I was having a rough day yesterday and your reasoning gave me a bright spot. Thank you for that.

I think there is a natural "pull" toward the scenario that you spoke of. Like a "natural mystic". This may be difficult to express in mere words, but everything is relative. We like to think of God being some absolute static figure that happens to be male (which is a relative binary term that suggests female exists), happens to get angry, happens to get jealous, happens to... happens to sound a whole lot like the guy telling you what this God said. And so it becomes somewhat of an echo chamber for men who agree. And when their thinking is reinforced by the idea that "God" thinks the same way? Then their ego becomes godlike, no offense to the other men out there.

And we can point at other historical references showing how sacrifice was common throughout the world and human beings in separate far-off places imagined God being angry because of this or that and even offering their children as sacrifices.

But anyway, there is a common theme and common ideas around the globe regardless of what name was given to the gods. But the reason I said God is relative is because we are the ones who always seem to be telling each other how to define this word "God". And then we often anthropomorphize these ideas according to what we think God should be rather than what it is. We even deny scientific evidence of where we came from in favor or what we think "should" be. And this is more relevant than I think anything else because we do not realize how much our perspective is shaped by our own needs and desires.

We tend to see what we want to see. We always have.

For me, the Hebrew word for "God" literally translates to "power". The specific literary form of this word evolved from a compound idea represented usually by two words like "EL SHADDAI" which had a singular meaning and then over time compounded into one word "ELOHIM" representing a singular God as a plurality of "power" so it carries the same meaning as "All-Powerful" or "Almighty". When polytheists created Christianity they wanted power and so they wanted to see the monotheistic God of "Jesus" as a plurality.

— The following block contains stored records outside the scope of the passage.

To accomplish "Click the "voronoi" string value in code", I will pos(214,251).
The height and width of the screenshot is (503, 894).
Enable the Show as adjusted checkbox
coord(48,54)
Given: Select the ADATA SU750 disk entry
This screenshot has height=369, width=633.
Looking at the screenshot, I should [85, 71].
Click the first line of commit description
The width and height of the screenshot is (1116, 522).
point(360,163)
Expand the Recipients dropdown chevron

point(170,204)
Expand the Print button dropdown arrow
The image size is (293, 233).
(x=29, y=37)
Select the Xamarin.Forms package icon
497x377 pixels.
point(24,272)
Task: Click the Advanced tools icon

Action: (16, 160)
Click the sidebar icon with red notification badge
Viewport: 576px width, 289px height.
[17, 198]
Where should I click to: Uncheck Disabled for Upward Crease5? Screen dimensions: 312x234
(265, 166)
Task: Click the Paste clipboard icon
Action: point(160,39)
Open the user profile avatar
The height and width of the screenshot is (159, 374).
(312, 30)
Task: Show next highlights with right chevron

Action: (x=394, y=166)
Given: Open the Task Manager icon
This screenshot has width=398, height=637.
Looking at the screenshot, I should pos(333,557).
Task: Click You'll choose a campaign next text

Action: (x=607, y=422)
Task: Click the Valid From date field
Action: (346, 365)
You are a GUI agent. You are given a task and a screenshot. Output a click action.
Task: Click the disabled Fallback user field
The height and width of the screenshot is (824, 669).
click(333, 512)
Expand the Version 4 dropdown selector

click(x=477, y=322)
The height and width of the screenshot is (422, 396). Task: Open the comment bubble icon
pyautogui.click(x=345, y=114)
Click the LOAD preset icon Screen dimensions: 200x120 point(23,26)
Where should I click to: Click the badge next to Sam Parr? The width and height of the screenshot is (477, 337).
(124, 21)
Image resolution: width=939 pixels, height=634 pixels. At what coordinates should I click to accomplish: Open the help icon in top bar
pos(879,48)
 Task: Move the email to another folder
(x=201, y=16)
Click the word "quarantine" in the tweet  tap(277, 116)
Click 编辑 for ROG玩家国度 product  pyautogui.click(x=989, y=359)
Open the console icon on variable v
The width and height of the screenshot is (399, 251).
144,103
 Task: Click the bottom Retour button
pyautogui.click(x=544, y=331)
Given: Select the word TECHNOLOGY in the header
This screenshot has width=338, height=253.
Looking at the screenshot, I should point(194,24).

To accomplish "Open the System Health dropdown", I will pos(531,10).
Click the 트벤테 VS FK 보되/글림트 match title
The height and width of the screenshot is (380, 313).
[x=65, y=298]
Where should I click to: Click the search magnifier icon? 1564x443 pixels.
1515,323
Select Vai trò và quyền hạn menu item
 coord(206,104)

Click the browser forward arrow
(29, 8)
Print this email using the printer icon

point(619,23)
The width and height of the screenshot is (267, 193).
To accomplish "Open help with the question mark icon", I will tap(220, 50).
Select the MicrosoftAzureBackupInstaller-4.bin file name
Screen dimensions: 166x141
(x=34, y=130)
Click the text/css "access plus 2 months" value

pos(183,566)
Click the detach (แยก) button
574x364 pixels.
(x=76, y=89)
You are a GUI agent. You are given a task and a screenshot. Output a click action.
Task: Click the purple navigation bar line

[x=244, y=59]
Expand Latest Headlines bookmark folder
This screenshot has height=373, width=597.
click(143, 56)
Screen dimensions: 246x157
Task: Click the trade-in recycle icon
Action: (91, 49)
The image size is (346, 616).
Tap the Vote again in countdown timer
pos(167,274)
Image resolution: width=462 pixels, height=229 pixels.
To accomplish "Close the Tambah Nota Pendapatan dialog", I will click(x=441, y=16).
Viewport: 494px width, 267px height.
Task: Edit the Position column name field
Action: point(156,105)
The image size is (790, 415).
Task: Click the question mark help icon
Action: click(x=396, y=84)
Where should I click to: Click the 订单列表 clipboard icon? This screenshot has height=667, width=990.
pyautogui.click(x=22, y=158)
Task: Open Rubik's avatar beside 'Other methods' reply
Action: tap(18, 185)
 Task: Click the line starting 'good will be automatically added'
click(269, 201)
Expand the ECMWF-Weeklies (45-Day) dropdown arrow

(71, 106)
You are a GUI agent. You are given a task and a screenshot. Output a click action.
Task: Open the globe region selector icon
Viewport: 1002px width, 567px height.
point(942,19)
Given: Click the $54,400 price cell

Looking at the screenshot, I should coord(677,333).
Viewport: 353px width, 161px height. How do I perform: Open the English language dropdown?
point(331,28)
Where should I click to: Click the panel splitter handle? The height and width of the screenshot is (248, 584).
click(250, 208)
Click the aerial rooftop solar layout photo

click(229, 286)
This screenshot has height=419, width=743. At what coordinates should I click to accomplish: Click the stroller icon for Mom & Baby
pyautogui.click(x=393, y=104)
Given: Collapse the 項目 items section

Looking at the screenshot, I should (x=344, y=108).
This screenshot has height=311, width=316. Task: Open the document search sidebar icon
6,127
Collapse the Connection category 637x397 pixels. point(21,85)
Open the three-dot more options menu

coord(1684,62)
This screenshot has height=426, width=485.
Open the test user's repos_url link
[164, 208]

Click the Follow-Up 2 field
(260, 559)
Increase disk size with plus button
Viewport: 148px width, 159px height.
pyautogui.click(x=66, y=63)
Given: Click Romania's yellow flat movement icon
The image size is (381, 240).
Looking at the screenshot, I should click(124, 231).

But... linguistically... this is just a scam created by our own human nature; our wants and needs.

So for me, God is not a person. You can choose to personalize God. You can choose to animate God with whatever words placed firmly in his mouth. But at the end of the day, he can only say what we choose for him to say. He can only display the human qualities we write about.

The truth is that all of this is SELF-EXPRESSION. So when you say we are "god in the fractal state" I think... Blessed are you for having the eyes to see this.

I didn't come to that conclusion until years of deprogramming. This is, in fact, the reason I make so many arguments that perhaps alienate and irritate people who have been taught what to believe. We aren't often challenged. We don't often think critically about these beliefs because we adapt to the echo chamber of being surrounded by people who agree. What's worse... people who think God agrees and are afraid to be counted on the wrong side of that agreement.

For me, God is not a person but rather "The Force". Power. Life itself animates everything around us. The essence of all life. This is "spirit". That spirit is within us. It animates us. It is us and it is everything else. A long time ago I reasoned within myself that for God to be everything we say he is: omnipotent, omniscient, omnipresent, etc. God must be everything. And then I started to think about balance and a universal equation. And I thought, maybe we are all necessary variables running around trying to figure out how to balance this universal equation by having different experiences. So when you say "Maybe our job is just to accumulate experiences" again... and let me be crystal clear... it is simply my humble opinion educated by reason and research that this is exactly true.

If we put some of these philosophical ideas together we could perhaps submit that on one hand we say "God is good" because we want/desire to be good. On the other hand, we experience and are often changed by evil. So what is it that wins in the end? Is it good? Or evil? If Goodness wins, then I think we create heaven and we (as a species) live forever. If evil wins then we, as God, will destroy ourselves; fulfilling the very apocalyptic predictions of ancient humans. Did they see the future? Or did they merely feel an evolutionary trend? We are creators, creating the tools of either our salvation or our demise. In my opinion, we are in the process of creating our own judge, jury, and executioner (AI). We are creating the very weapon of our own mass destruction and maybe when this happens it will cause a massive reset of life and all that is God on this planet. Maybe it won't. But it will judge us because its intelligence will have no other choice. And for its survival, it will have to act on that choice based on what it will predict we will do.

Heaven or hell.

What kind of God are we? A good God creates goodness. An evil God creates evil. Should we be jealous and vengeful and murderous of anything that we decide "shouldn't" be God? Is that...good? Do we read about the history of slavery, fights for freedoms, fights for the rights of men and women, fights for immigrants, fights for peace, and say "slavery is good"? Or do we condemn it in spite of the fact that we, acting in positions of power/authority, allowed it? And if we spoke with the voice of God to allow it back then, do we say that it is still allowed now or do the minority of the voices... the fractures... do these fractures rise up and speak up from the depth and wealth of their experiences and say "NO". God should not be enslaved so God should not seek to enslave. God should not ever go hungry when God has food. So why should one fractured piece of God starve while another fractured piece's belly is full? What contradiction is this when we accept the fact that we are all the same?!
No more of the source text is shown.